1. Lee Martinez Park. Birds singing, mad with love for Spring. How green everything is getting. A lone goose gliding across the pond, a heron standing in the river waiting for a fish. Baby animals, including a litter of fox kits and a new baby cow at the Farm, (that I can’t get a good picture of yet, because whenever I get close enough, my dogs start barking at her, and I don’t want her to learn to be afraid of dogs, or suggest to my dogs that it’s okay to bark at babies).
2. Clarity and compassion. Being able to take a pause, a deep breath when I am confused, to contemplate and write, to look around and consider, to take a long walk, and through these things, with faith in my own truth and wisdom, I know.
3. A life partner. Someone to share the sadness and anxiety with, along with the joy. Someone who is all in, trustworthy, patient, smart, funny, and an introvert like me, happy to be at home with our dogs, sitting in the backyard with a book, or taking a long walk. Someone who likes to watch PBS shows about museums, but also loves Flo Rida as much as I do. Someone who doesn’t mind eating at the same three or four restaurants time and time again. Someone who will clean the bathroom, wash the dishes, and mow the lawn. Someone who loves me and thinks I’m awesome even when I’m being kind of awful. Someone who will send me pictures of my dogs while I’m at work, who leaves love notes for me on the kitchen counter, signing his name in case I wonder who it’s from. He’s my favorite.
20 years ago in our first backyard
4. Getting Naked, the ecourse. Specifically I am grateful for the lyrical, loving energy of our teacher and my friend, Julia Fehrenbacher. Yet again, she’s created a beautiful thing, sent light and love and wisdom out into the world.
5. A spoonful of crunchy peanut butter and a sweet crisp apple. If there is a better snack, I don’t know what it is.
Bonus Joy: Another week with Dexter. This past Sunday, Eric took Sam hiking, so Dexter and I walked to Lee Martinez Park. We forgot the Colorado Marathon was happening, that there would be so many runners on the Poudre Trail. The one time we had to cross over, stay on the trail for a few minutes to get to the path on the other side, we were running with everyone, and we both think that for those few moments, we were winning.
1. You don’t have to pander from Seth Godin’s blog, in which he says, “The reason you don’t have to pander is that you’re not in a hurry and you don’t need everyone to embrace you and your work. When you focus on the weird, passionate, interesting segment of the audience, you can do extraordinary work for a few (and watch it spread) instead of starting from a place of average.”
Always, this energy smoulders inside,
when it remains unlit,
the body fills with dense smoke.
5. New video from Danielle of one of my favorite songs, The Have Nots.
6. one hundred journeys from Sas Petherick, “The disturbing ugliness and the profound love, the sheer bloody hilarity of being human.”
7. From Geneen Roth, “Peace and contentment are feelings that take practice to achieve.

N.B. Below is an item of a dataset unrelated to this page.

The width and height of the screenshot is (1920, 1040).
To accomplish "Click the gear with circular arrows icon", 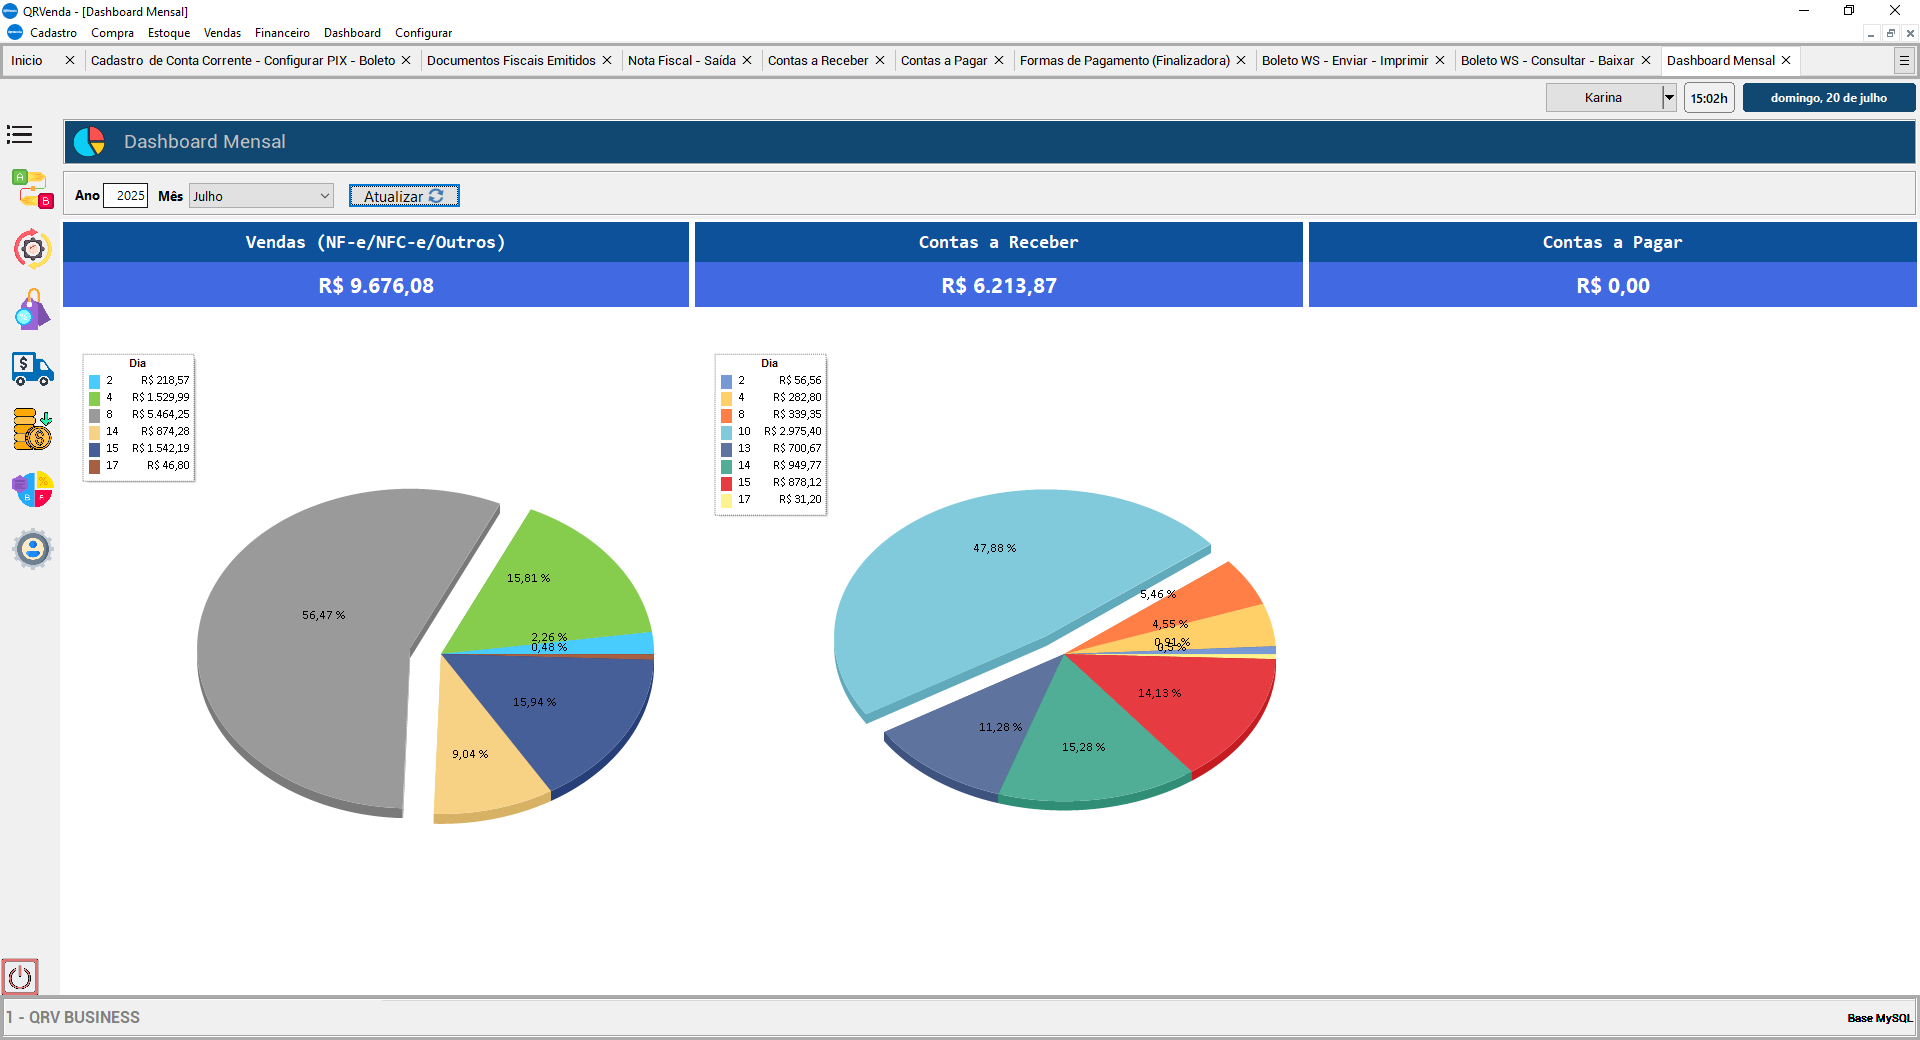I will tap(32, 248).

They are not a consequence of being successful or being in love or being thin. They are, among other things, a consequence of stopping in the present moment and looking around.”
21. I have a crush on Jeff Oak’s writing. I found his blog through another of my writing crushes, Guinevere Gets Sober. The fact that they both understand grief and addiction, and have beautiful black dogs doesn’t hurt one bit.

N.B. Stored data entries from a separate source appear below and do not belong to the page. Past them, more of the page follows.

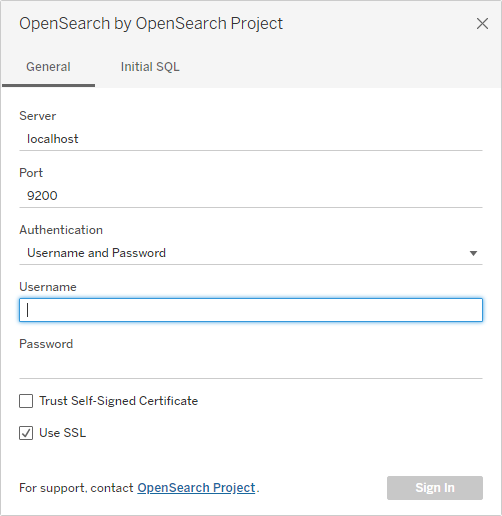Enable the Trust Self-Signed Certificate checkbox
The image size is (502, 516).
click(x=26, y=401)
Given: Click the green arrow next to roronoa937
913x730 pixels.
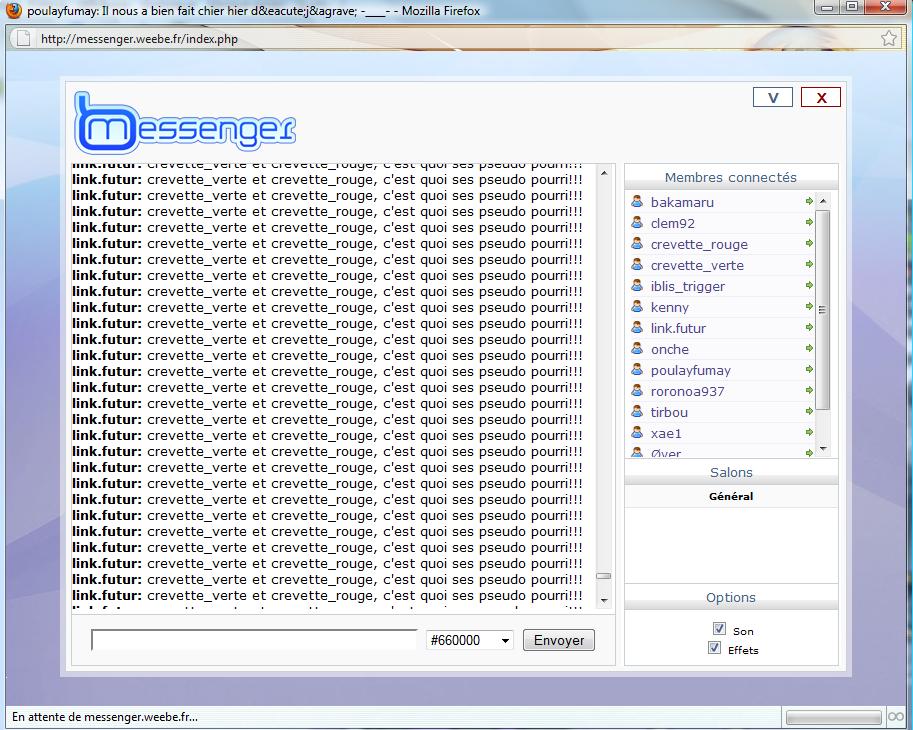Looking at the screenshot, I should pos(809,391).
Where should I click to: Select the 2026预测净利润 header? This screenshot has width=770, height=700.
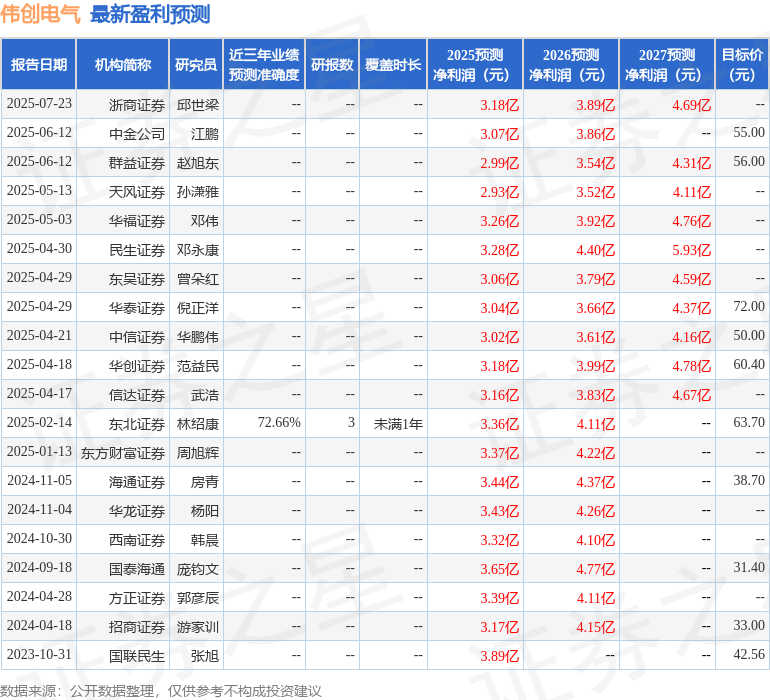(x=571, y=65)
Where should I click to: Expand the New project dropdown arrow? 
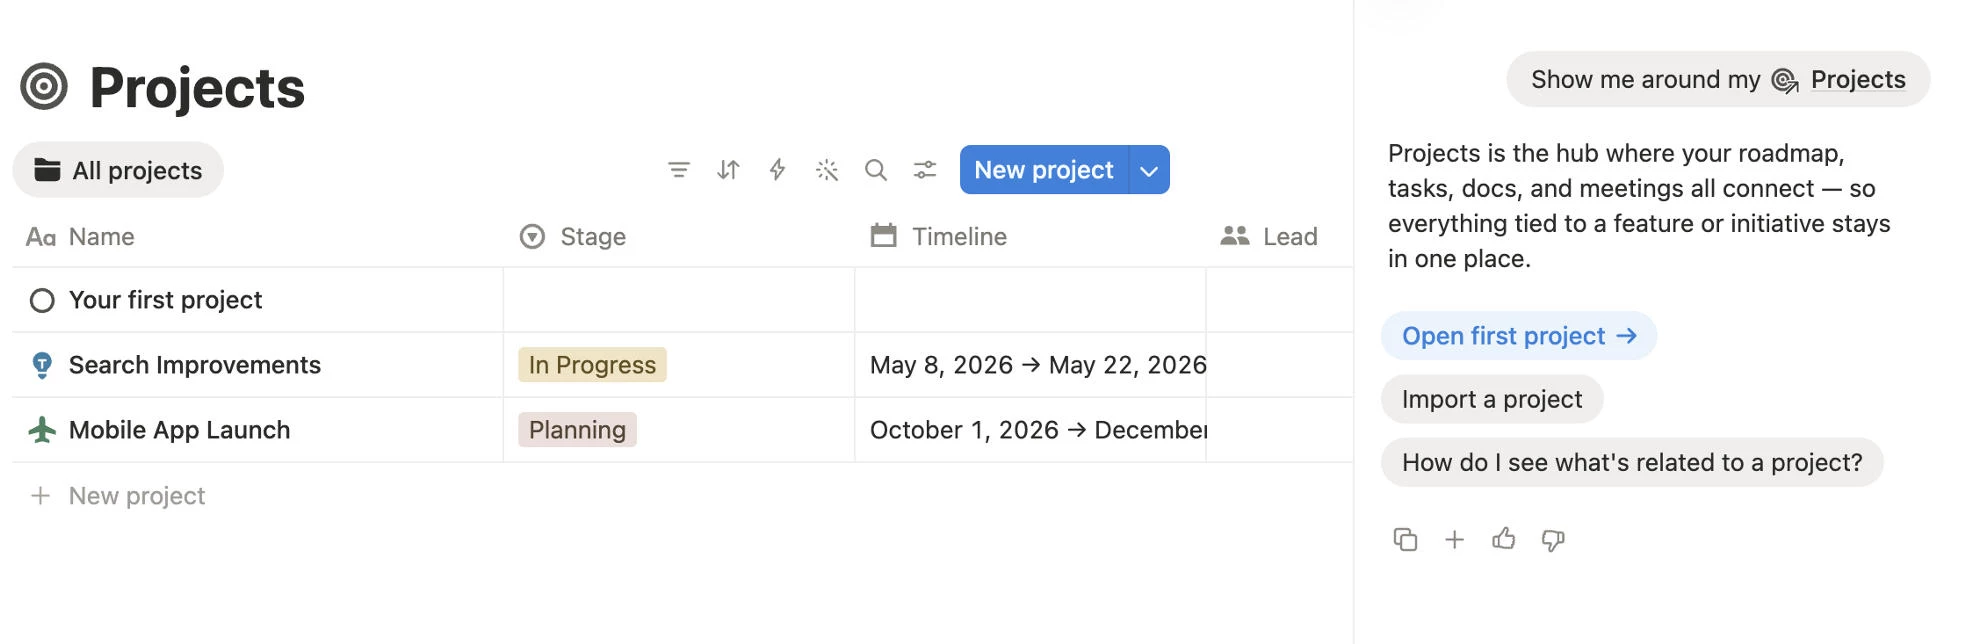(1149, 170)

It’s funny because the old-school approach to getting work done–the entrepreneurial, management-style approach–says that if we start clearing our spaces or wanting to read in bed, we’re just avoiding our work. That we should “push through” and keep in motion.
But that approach has never worked for me in the realm of creative work. Clearing space and resting are as essential to my productivity as the sun and water parts are for growing plants.
40. Expiration Date by Lisa Bonchek Adams. Lisa’s story, her telling of it keeps breaking my heart, and sometimes I think it would be better to look away, to stop following her, to stop watching and reading, checking in and waiting, that it would somehow be a healthier choice, a saner option to disengage. But then I realize “Lisa is dying.” Someone’s mother, wife, sister, daughter, friend is dying. She may not be literally mine, and yet she IS mine, and for that reason, I won’t look away, won’t unsubscribe or ignore or wish it away. I will be a loving and kind witness to her reality, which in the end is the same for all of us.